© Reuters. FILE PHOTO: The dome of the U.S. Capitol is seen at sunset on Capitol Hill in Washington, US, July 26, 2019. (Reuters) / Irene Scott / File Photo
Written by Richard Kwan
WASHINGTON (Reuters) – The U.S. Congress faces approaching deadlines to fund the government and address the country’s $28.4 trillion debt ceiling that will require tough maneuvering by Democrats led by President Joe Biden over the next few weeks.
The first is a September 30 deadline to continue funding federal agencies or face a second partial government shutdown in three years, which would be embarrassing as Washington continues to battle the coronavirus pandemic and boost the economy.
In late October or early November, the US Treasury will run out of money to pay its obligations, meaning the government faces the risk of a historic default if Congress takes no action.
Here are the ways in which both measures can take effect to become law in the coming weeks:
What does it take to fund the government?
Congress has until September 30 to avoid starting government services shutdowns, which could mean closing some national parks, reducing airport security checks, interruptions to public health services during the COVID-19 pandemic, and eventually interruption in benefits checks for veterans and retirees and keeping national parks open.
Democrats and Republicans basically agree on the need to move quickly to keep the government running and the House has already approved a bill.
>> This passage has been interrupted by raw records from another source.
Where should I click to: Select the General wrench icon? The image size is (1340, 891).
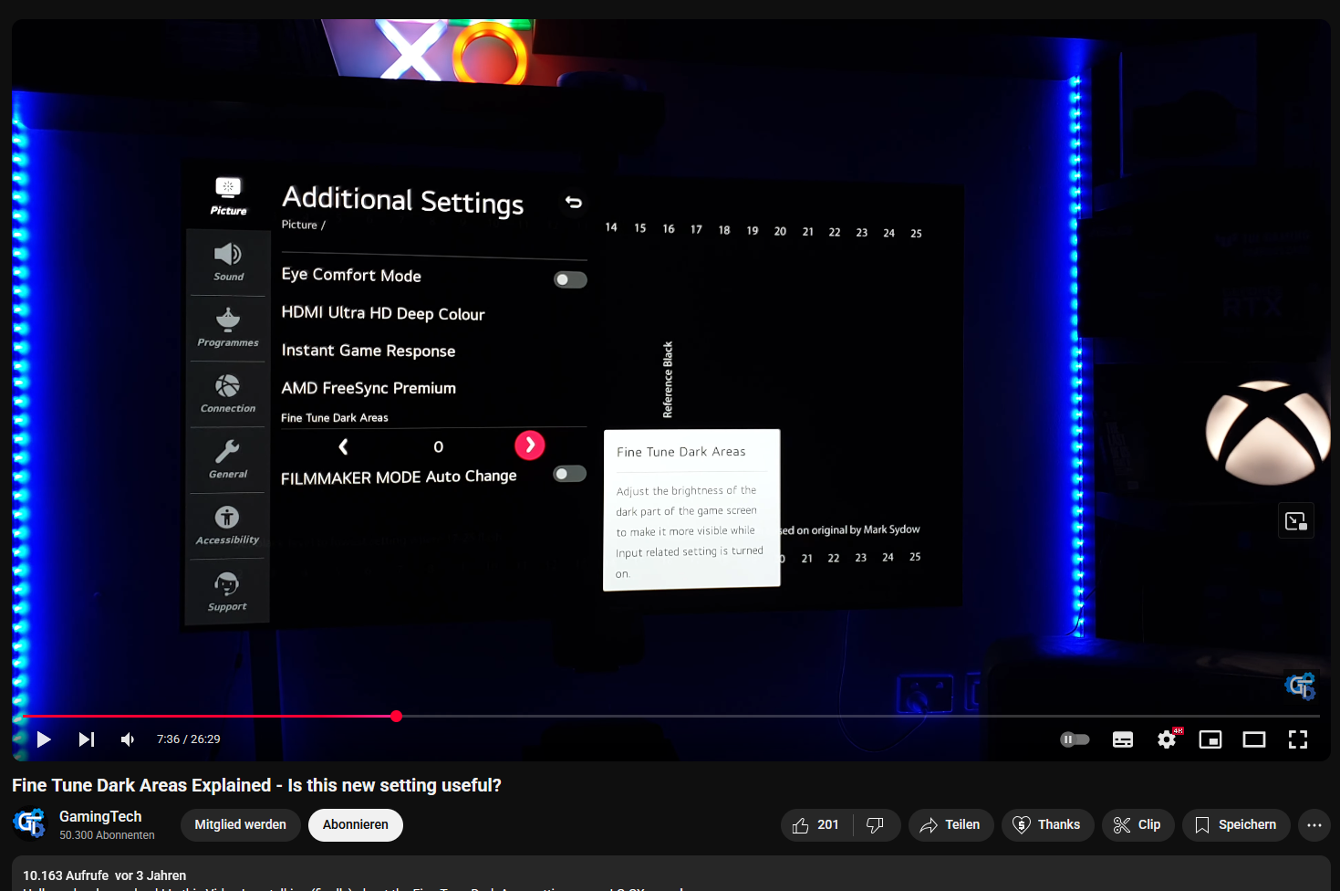click(x=227, y=458)
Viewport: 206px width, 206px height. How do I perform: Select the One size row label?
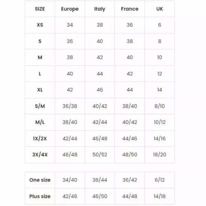coord(40,180)
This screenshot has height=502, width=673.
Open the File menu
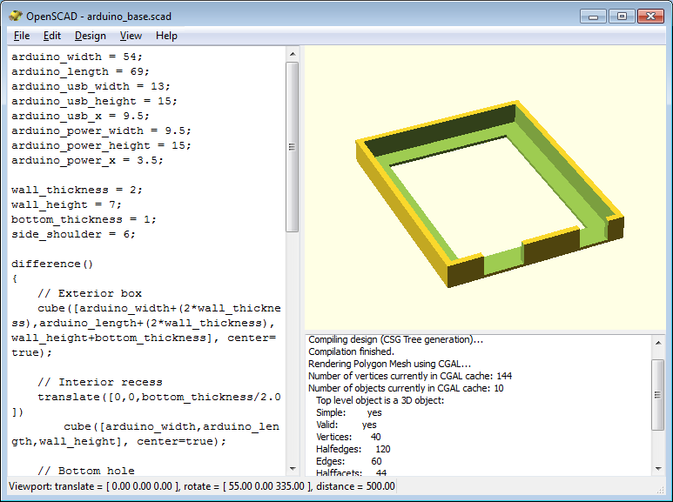22,36
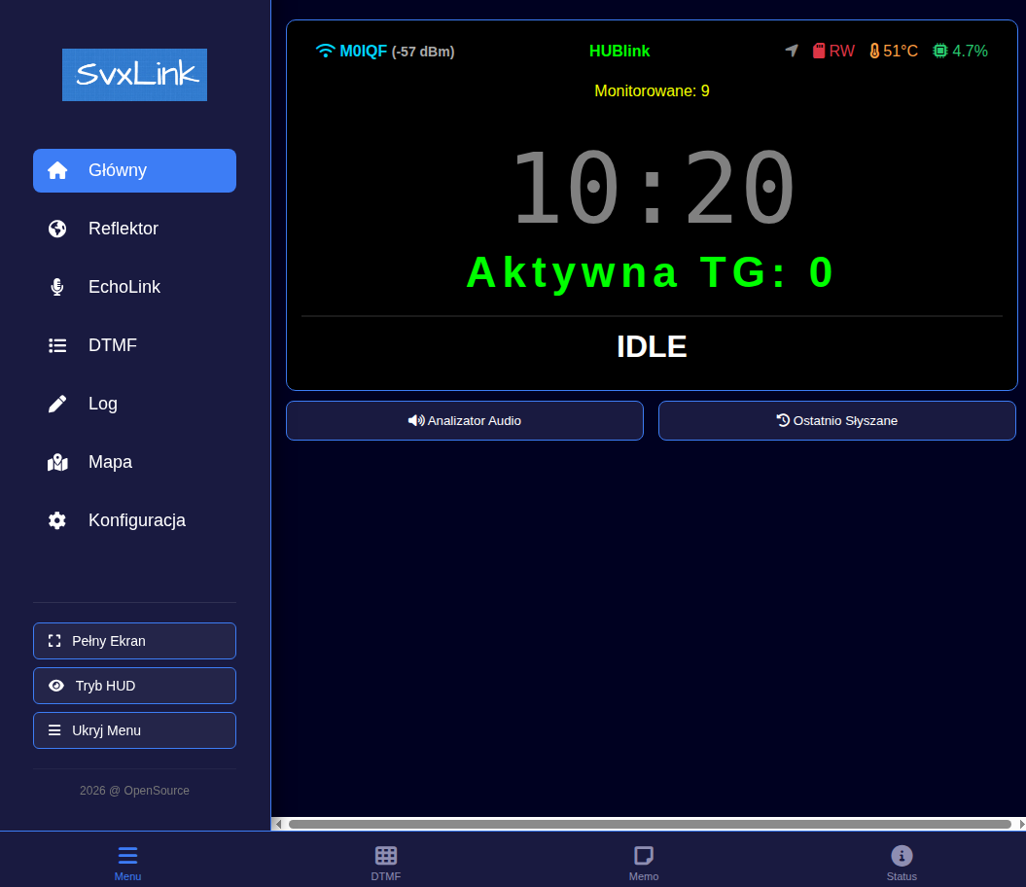Screen dimensions: 1026x887
Task: Open the Mapa page
Action: point(134,462)
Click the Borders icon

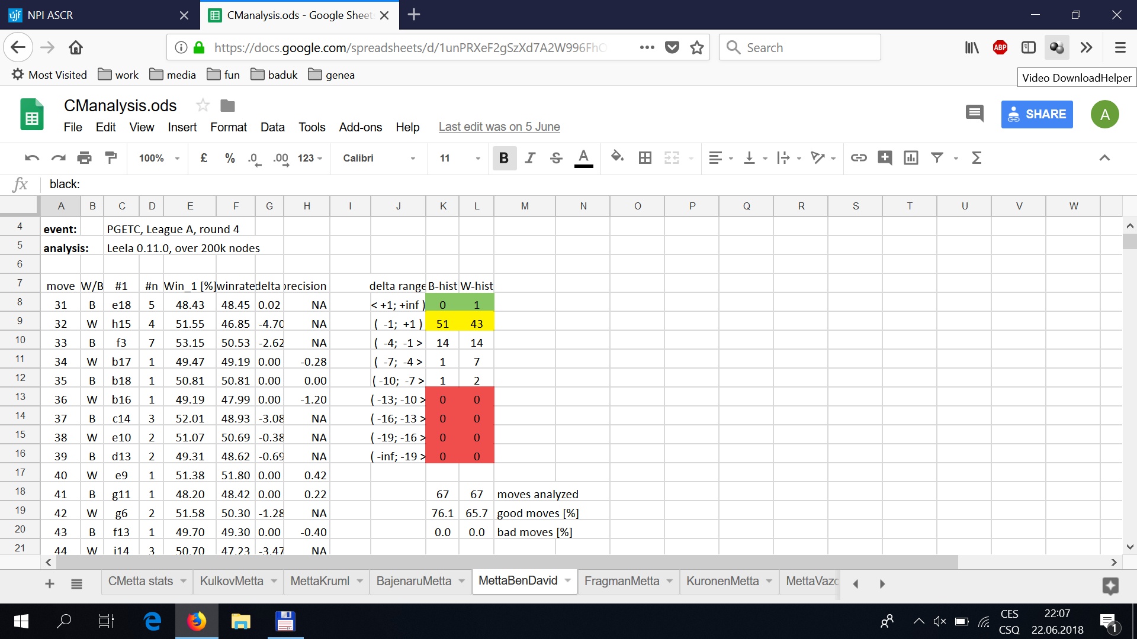[645, 159]
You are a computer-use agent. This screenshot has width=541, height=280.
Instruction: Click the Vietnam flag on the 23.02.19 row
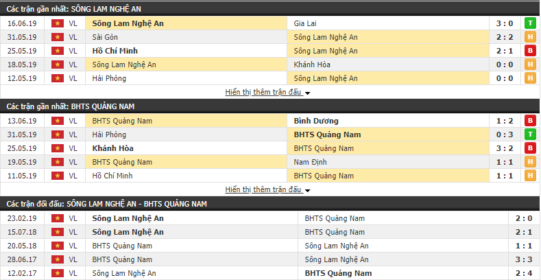tap(58, 218)
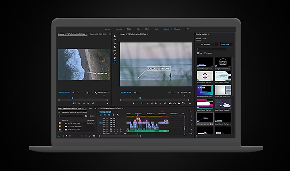Switch to the Color workspace tab
The width and height of the screenshot is (290, 171).
(x=139, y=29)
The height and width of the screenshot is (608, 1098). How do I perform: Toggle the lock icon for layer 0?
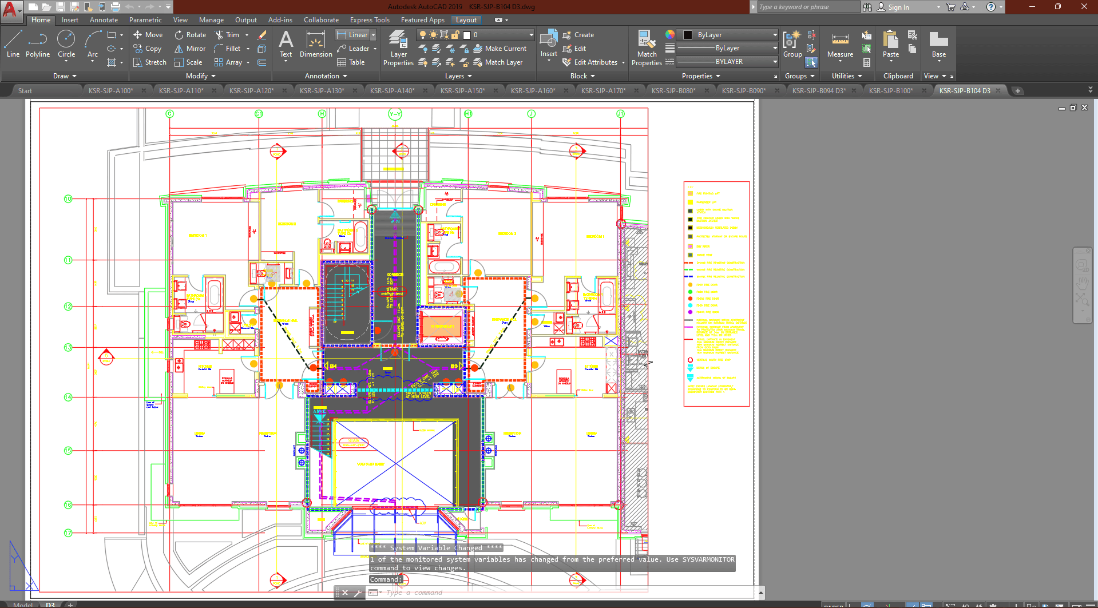click(455, 35)
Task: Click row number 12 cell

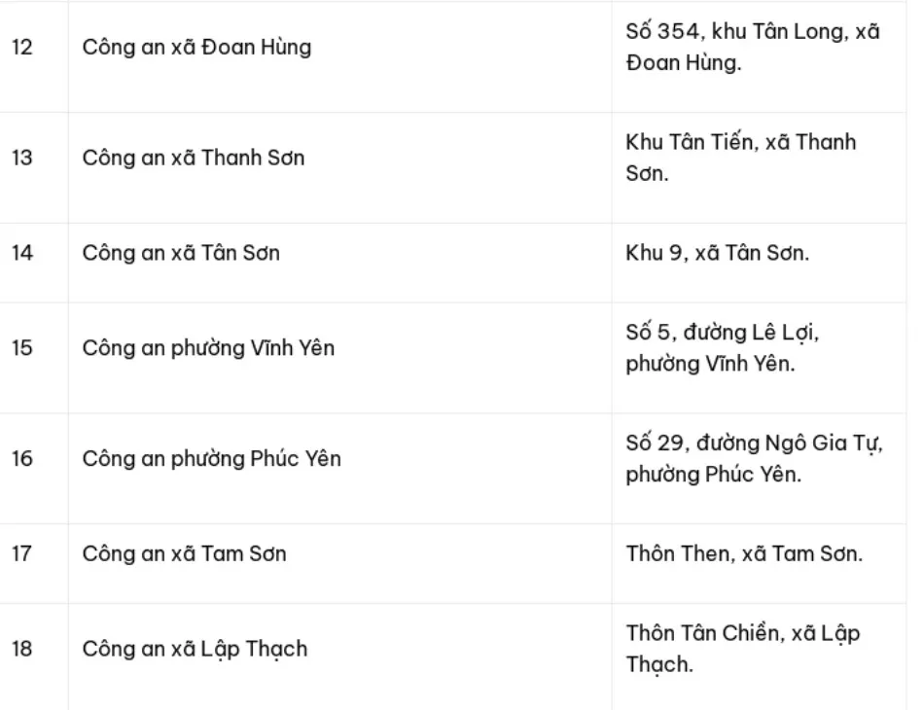Action: tap(33, 56)
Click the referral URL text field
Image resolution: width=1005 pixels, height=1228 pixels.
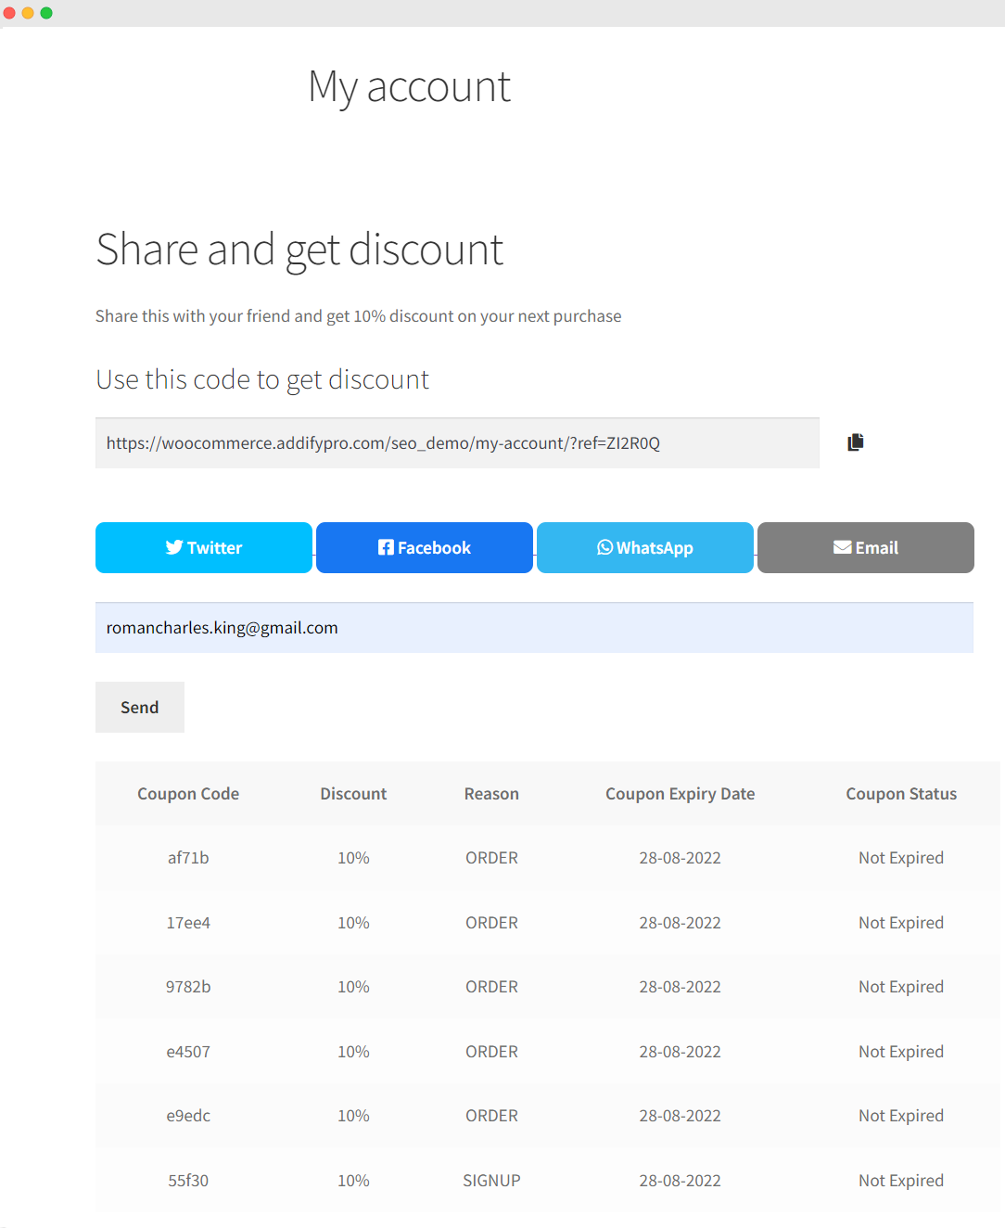point(457,443)
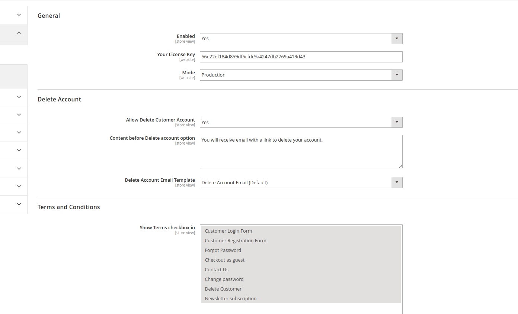Select the Change password option
This screenshot has height=314, width=518.
[224, 279]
While Democrats have slim majorities in both houses of Congress, Republicans can block the bill under Senate rules that require 60 of 100 members to approve most legislation. Republicans say they oppose the bill because it includes a temporary suspension of the debt limit, and while they oppose allowing the US government to default, they want Democrats to suspend the debt limit without their vote.
The Senate could vote on the bill as early as Monday.
What if Senate Republicans block the bill?
If Senate Republicans carry out their threat to block the bill, Democrats won’t have time to act before the government starts shutting down.
They can simply remove the debt limit clause from the bill and rush to pass the amended law in the House and then the Senate.
That could be achieved in just hours, depending on how close lawmakers are to midnight, the September 30 deadline and whether the parties agree. But even one Republican senator can slow things down by stalling.
What about debt limits?
Democrats have two potential ways to suspend the debt limit and allow it to rise for a set period of time as Congress spends more and more money with insufficient revenue to cover the bill. Economists at Goldman Sachs (NYSE) wrote in a note last week that the current standoff is “the most dangerous debt limit deadline in a decade.”
Former Treasury secretaries and Federal Reserve officials urged Republicans to support the increase. Democrats note that they have supported increasing Republican priorities during previous Republican administrations.
Democrats could present a stand-alone debt-reduction increase as a gamble, as there would be so much pressure on Republicans to move forward that they would either vote for the bill or refuse to “disable” it in the Senate. The latter would allow the bill to pass by a simple majority of 48 Democrats, two independents and a tie-breaking vote by Vice President Kamala Harris.
What about budget adjustment?
The budget compromise is a maneuver that bypasses the regular Senate requirement of 60 votes to introduce a bill. It’s the technique the chamber’s top Republican, Mitch McConnell, used to pass a sweeping tax-cutting bill that was funneled to the wealthy when his party controlled the Senate in 2017. Now in the minority, Democrats want to use this to tackle debt. That Republicans don’t have to vote and take responsibility for raising the debt limit even if they wanted to.
But it’s complicated.
Democrats could try to put language on the debt ceiling in Biden’s $3.5 trillion social spending bill. But the party is deeply divided on this bill and it is not clear that moderates and progressives can agree on a timely settlement package to avoid default.
Another option is to write a settlement bill that focuses on the debt ceiling only. This is also a waste of time as bills lead to a despised process called “rama voting” with hundreds of amendments possible. The Senate has held several all-night sessions of this nature over the past year.
An independent debt ceiling increase using the conciliation process would likely be approved by the Senator since there are strict restrictions on its use.
Meanwhile, the Bipartisan Policy Center now estimates that the Treasury will fully exhaust its borrowing capacity sometime between October 15 and mid-November. Unless Congress takes timely action, the US government will likely fall into default.